← К описанию

Нина Шамарина - Чем пахнут звёзды



Охра

Самое мое первое воспоминание не относится к радостным. Не знаю, может, психолог, услышав такое, найдет объяснение каким-либо моим комплексам, но я считаю, что те события, которые я не забываю, запомнились исключительно своей яркости и выпуклости благодаря, а не тем, что имели горестную, а подчас и трагическую основу.

Самое-самое первое, что я помню, это лежащего на столе в ярких цветах и обитом красным ситцем ящике бледного человека. Моя мама, округляя глаза, уверяла, что я этого помнить никак не могу: когда умер ее брат, мне не было и двух лет, но признавала, что все выглядело именно так, как я рассказываю. Как часто, слушая рассказы подросших детей, мы удивляемся: как ты помнишь, ты ж была такая маленькая! Но поди ж ты! Сколько картинок хранит хрупкая детская память.

Вот мы втроем – отец за рулем газика, мама и я на ее коленях – подпрыгивая и ударяясь головой о потолок – катим по ухабистой проселочной дороге. В одно из головокружительных подскакиваний я ударяюсь о металлическую ручку. Губы разбиты, мама прикладывает мне к лицу белейший капроновый шарфик. Он еще хранит тепло ее кожи и запах пудры «Сирень». Вообще, разбитые губы – символ моего детства. Я прекрасно помню их солоновато-металлический вкус от постоянных ранок, лопнувшей кожи.

Странно, что картины прошлого хранятся в моей памяти стационарными виньетками, как открытки, не изменяясь с годами, не развиваясь, и не тускнея. Только теперь кажется, что я помню не событие, а то, как я рассказываю о нем кому-то. Я почти уверена, что эти воспоминания, перенесенные на бумагу, исчезнут, разлетятся, как пепел от сожженной страницы: сначала он держит форму, можно даже различить отдельные буквы, но стоит прикоснуться, как страница обращается в серебристую пыль.

Но некоторые выпрыгивают из глубин памяти только сейчас.

Например, про то, как красят полы. Сначала в доме появляются тяжелые металлические банки с загадочной надписью «Охра»; за чаем (а про вечерний чай написан отдельный рассказ) все чаще возникают разговоры о том, когда лучше красить – утром, перед работой, или в выходной?
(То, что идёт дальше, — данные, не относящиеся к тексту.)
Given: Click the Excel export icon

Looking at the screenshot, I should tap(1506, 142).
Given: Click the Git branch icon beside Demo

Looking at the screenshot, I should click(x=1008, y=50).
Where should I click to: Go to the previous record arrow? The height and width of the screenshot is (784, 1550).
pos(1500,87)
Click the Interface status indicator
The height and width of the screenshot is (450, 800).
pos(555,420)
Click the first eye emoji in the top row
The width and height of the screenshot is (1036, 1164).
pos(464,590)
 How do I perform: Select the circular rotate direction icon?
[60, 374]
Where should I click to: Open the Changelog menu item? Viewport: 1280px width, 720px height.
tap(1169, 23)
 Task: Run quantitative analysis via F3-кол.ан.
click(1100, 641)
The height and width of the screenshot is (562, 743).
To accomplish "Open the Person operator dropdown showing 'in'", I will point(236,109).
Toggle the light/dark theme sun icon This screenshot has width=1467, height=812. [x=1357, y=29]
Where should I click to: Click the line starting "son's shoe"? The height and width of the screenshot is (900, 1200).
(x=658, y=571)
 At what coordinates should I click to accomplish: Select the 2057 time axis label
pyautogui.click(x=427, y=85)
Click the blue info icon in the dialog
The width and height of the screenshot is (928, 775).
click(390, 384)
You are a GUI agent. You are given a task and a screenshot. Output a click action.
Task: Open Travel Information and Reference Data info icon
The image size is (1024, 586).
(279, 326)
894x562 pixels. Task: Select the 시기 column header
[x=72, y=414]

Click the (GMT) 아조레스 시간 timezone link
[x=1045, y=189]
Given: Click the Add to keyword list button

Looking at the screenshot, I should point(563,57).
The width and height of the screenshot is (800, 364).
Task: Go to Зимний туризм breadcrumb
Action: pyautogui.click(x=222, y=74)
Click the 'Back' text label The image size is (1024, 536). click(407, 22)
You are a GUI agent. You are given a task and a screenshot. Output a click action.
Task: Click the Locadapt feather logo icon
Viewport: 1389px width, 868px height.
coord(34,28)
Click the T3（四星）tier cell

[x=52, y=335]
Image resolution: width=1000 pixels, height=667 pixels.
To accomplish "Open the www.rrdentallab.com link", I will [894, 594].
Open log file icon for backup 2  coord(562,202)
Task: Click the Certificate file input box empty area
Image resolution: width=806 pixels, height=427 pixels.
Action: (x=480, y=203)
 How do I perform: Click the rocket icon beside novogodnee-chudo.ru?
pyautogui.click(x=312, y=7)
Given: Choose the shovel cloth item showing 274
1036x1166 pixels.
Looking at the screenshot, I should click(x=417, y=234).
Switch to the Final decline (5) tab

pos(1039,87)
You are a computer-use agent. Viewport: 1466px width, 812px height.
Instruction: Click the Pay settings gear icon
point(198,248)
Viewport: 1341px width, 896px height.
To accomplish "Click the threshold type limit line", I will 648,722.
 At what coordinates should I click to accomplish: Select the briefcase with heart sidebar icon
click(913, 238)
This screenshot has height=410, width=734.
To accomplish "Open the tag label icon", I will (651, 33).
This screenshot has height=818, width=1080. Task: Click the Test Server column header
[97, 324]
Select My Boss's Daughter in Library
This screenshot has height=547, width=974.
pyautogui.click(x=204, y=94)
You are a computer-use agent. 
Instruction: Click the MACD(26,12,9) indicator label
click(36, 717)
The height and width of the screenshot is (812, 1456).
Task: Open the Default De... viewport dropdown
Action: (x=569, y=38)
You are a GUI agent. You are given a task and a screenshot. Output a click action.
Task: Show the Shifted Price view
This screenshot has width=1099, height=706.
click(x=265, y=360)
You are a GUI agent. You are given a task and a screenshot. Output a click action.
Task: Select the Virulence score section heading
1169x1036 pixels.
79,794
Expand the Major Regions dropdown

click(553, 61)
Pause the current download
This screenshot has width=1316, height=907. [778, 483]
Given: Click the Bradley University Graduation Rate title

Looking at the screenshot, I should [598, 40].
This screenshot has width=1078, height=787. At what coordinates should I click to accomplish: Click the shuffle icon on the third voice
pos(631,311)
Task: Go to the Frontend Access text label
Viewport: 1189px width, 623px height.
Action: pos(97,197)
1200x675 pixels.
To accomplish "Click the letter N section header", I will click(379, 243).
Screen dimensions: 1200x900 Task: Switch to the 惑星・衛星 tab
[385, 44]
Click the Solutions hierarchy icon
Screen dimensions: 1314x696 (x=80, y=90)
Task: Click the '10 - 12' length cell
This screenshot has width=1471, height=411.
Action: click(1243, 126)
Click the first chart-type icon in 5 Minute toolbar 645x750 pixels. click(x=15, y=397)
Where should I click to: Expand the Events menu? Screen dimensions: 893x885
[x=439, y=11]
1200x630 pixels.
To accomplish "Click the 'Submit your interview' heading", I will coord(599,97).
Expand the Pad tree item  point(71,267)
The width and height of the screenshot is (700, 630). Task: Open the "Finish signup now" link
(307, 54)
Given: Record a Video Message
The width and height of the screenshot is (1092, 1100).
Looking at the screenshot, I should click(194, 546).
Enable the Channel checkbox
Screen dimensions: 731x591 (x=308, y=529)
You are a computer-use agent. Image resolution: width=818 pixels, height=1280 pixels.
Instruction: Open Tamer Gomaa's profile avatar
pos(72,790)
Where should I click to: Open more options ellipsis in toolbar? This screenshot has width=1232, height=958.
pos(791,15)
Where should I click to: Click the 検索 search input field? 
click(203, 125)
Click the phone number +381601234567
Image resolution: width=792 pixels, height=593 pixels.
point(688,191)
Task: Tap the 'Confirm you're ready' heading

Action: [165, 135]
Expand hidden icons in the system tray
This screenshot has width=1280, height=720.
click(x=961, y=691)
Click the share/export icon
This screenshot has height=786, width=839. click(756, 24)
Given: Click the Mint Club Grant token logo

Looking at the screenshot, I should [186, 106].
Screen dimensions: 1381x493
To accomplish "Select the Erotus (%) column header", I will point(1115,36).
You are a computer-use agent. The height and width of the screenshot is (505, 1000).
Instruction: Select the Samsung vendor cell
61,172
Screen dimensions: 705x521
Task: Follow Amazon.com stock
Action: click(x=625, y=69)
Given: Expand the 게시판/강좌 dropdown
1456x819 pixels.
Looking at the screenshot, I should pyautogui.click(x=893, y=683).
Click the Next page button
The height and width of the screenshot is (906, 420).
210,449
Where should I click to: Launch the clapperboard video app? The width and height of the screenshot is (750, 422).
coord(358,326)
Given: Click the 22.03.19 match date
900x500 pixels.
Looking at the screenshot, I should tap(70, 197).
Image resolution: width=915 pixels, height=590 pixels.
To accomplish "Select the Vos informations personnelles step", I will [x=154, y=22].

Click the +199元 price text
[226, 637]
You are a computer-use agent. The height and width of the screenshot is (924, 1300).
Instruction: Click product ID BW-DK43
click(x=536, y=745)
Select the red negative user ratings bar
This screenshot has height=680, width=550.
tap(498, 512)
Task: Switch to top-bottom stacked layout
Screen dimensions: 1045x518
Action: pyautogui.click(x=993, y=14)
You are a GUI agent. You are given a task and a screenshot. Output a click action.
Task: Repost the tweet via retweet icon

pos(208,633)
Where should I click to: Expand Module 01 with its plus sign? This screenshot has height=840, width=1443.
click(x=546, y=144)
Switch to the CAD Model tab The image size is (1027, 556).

Совершенно не помню, в какой день и, главное, как полы красили? Кто? Осталось ощущение зябкости и зыбкости. Двери и окна открыты настежь, по комнатам гуляет сквозняк, одуряюще пахнет краской: запах тяжёлый, резкий, но хочется вдыхать его вновь и вновь. От входной двери до противоположной ей стены на кирпичах покоится широкая пружинистая шершавая доска. Стоя на ее середине, так весело качаться! Но мама гневается (Сломаешь!»), и гонит меня прочь из квартиры на улицу. А назавтра, проснувшись, первым делом ловлю отраженное от блестящих половиц солнце. Мамы нет, она уже на работе, и я трогаю окрашенный пол сначала пальцем, потом ладонью, потом, вскочив на ноги, пробегаю по узким планкам пола как по клавишам: до-ре-ми-до! А той широкой великолепной доски уже нет, только те места, где вчера лежали кирпичи, свежеокрашены. Рядом белеет записка: «Не трогать, не наступать!», но напрасно. На квадратике у маминой кровати навсегда остался отпечаток моего мизинца.


Какой кистью красили полы, я тоже не помню, а вот, что печку белили мочальной кистью, знаю наверняка. Кисть, и правда, была похожа на мочалку, какую мы брали с собою в баню, только та – большая и растрепанная, а эта туго стянута в пучок, с оставленной бахромой на краю.

Печка стояла между кухней и комнатой. Ее плоская спина, обращенная к комнате, служила стеною – зимой теплой и даже горячей иногда. К этой стене в холода ставилась моя кровать, а летом, когда печь топили редко, побелку, стертую с бока печки моим одеялом, приходилось обновлять. Это часто поручали мне, стоило чуть-чуть подрасти. В самый первый раз у меня ничего не получилось. Я макнула кисть в побелку – толченый мел, разведенный водой. Побелка капала вокруг, и я заспешила: с силой провела по печке на высоте своего роста раз и другой. Но печка не стала белее, как я ожидала, а наоборот потемнела, посерела… я снова макнула, и снова провела, и так до тех пор, пока под кистью не обнажились красные отмытые кирпичи.